Task objective: Report only how many lines below include "Liquidación".

Stored data:
○ ○ ○ ○ ○ ○ ○

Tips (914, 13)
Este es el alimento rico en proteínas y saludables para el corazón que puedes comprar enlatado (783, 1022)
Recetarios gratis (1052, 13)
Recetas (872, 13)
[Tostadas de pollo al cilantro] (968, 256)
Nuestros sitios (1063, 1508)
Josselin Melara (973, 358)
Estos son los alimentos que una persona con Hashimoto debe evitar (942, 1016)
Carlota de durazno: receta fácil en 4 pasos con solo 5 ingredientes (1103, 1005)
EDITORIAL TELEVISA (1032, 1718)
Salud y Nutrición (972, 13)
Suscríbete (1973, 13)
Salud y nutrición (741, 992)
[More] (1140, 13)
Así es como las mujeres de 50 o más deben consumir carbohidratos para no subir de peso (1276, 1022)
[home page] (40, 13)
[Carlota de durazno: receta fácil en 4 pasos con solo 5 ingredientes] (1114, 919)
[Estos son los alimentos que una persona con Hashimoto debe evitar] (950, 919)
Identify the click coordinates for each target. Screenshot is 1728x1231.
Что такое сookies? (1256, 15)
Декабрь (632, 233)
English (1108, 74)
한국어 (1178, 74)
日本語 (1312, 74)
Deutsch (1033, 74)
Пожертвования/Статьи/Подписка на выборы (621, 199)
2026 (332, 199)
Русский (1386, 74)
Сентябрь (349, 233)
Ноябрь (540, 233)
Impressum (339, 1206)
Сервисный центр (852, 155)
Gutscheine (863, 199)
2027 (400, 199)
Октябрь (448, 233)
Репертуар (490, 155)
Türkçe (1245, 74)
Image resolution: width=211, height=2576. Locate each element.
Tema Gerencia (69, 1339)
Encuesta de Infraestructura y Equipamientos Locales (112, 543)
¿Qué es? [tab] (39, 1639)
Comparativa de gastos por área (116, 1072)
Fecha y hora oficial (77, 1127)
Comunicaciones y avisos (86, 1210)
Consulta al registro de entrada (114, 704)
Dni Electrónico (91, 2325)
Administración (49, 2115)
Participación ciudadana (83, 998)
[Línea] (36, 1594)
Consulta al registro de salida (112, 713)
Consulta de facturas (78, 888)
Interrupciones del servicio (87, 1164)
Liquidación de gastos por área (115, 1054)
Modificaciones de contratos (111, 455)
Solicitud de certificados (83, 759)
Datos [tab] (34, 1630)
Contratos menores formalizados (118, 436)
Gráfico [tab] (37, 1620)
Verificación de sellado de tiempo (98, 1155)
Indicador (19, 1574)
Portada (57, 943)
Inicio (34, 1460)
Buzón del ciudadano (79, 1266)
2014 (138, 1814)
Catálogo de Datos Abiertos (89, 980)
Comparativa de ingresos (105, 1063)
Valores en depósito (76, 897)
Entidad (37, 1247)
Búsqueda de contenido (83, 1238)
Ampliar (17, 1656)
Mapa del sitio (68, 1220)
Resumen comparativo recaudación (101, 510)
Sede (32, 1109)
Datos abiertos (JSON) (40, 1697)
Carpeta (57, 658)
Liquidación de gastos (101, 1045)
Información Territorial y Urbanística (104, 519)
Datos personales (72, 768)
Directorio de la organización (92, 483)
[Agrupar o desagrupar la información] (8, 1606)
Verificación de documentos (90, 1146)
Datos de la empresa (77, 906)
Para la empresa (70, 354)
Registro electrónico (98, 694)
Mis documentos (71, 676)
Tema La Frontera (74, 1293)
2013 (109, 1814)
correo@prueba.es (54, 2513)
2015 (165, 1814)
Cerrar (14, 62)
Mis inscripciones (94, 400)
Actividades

○ ○ ○ ○ ○ ○ ○

Answer to the problem: 2